BEGIN DATA RECORDS
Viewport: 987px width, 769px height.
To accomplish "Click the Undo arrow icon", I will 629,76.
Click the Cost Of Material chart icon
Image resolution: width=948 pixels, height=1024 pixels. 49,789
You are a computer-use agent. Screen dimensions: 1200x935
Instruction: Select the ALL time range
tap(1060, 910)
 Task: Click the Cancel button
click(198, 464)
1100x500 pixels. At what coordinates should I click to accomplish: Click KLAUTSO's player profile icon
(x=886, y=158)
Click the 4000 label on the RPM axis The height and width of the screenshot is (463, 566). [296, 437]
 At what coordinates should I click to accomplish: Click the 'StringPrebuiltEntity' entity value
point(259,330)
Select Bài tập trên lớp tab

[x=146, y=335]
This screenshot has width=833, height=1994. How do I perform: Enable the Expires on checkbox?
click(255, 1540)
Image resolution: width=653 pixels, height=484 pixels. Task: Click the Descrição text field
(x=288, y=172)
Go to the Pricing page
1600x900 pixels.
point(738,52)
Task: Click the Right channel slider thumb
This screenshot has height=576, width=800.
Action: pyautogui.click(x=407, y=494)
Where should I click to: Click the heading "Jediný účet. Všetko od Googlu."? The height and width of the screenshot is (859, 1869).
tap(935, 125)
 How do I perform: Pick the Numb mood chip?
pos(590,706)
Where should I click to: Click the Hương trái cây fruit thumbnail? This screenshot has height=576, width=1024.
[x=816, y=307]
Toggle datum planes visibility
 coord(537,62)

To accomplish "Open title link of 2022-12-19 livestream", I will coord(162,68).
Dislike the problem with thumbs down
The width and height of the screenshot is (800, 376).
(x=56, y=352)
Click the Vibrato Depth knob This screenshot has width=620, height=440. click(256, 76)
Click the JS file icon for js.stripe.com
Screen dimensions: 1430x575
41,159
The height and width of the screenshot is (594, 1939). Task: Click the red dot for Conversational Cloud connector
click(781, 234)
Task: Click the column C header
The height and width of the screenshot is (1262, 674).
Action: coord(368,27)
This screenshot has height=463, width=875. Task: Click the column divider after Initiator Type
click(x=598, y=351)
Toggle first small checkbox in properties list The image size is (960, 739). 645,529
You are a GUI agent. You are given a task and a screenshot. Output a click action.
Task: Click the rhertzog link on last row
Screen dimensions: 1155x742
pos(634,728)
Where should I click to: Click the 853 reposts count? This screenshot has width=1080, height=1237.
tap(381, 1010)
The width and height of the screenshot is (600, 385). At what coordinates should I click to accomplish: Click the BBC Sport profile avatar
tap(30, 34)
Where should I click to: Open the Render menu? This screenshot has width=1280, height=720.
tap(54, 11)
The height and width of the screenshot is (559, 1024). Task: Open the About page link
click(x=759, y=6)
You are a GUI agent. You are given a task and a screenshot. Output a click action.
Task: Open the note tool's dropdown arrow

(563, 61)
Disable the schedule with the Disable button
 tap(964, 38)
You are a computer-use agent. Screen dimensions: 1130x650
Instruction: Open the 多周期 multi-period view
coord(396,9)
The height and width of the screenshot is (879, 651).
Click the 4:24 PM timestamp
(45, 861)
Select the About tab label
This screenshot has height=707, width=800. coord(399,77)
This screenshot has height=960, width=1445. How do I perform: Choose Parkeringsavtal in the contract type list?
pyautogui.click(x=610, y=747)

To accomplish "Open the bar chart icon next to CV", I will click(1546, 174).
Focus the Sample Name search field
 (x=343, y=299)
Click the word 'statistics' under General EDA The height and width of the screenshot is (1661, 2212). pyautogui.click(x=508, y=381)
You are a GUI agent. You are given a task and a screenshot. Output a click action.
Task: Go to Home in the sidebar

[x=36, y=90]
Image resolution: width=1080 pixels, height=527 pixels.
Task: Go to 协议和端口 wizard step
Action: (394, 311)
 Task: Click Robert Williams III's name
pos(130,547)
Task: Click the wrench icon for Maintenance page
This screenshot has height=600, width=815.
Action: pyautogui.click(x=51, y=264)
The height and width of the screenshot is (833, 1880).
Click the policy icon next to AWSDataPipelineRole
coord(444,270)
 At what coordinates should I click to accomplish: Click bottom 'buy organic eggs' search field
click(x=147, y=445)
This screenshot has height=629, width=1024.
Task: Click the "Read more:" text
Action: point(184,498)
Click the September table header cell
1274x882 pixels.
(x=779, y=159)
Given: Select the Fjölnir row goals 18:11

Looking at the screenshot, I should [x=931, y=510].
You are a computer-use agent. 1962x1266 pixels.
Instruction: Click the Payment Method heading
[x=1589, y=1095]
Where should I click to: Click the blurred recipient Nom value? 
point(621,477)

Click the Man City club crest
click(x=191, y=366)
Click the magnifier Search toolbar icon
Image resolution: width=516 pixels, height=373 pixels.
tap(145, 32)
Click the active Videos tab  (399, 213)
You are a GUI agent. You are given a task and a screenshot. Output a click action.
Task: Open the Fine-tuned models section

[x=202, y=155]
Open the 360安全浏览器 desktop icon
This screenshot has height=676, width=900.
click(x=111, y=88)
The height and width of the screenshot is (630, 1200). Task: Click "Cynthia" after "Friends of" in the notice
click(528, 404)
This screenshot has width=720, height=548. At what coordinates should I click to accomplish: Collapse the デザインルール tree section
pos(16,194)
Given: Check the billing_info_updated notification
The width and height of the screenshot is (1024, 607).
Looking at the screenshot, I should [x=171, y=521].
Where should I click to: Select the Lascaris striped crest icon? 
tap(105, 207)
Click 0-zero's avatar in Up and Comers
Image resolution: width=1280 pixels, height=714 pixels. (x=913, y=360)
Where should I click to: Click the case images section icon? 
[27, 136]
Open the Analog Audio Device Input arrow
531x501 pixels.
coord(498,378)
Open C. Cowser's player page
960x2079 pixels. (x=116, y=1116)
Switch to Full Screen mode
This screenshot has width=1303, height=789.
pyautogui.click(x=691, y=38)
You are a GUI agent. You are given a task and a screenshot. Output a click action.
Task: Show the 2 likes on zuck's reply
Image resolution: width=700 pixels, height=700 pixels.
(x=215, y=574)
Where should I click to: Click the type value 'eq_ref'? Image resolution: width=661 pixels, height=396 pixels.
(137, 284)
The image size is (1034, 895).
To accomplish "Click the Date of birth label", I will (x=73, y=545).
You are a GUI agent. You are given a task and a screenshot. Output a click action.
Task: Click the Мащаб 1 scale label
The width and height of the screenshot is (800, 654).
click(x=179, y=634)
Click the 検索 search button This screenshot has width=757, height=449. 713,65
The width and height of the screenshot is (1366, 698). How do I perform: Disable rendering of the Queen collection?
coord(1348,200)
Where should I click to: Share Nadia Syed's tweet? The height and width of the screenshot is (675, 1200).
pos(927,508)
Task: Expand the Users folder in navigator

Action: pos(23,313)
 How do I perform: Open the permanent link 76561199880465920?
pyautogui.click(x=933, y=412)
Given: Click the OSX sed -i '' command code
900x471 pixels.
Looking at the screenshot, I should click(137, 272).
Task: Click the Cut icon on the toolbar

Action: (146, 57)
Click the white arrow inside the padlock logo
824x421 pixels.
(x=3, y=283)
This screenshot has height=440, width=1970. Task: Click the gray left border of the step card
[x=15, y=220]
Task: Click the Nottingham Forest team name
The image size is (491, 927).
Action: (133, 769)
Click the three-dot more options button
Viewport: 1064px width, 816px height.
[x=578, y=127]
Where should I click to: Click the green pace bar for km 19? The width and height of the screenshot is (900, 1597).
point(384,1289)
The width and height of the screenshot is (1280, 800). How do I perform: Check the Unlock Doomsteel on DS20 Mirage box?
END DATA RECORDS
#### PROBLEM TO SOLVE
The lines to report are those in the material above that contain the word "computer"; copy every one of them.

#### WRITTEN RESPONSE
You are a computer-use agent. Screen dimensions: 1200x935
You are a computer-use agent. Screen dimensions: 1130x650
You are a computer-use agent. 1962x1266 pixels.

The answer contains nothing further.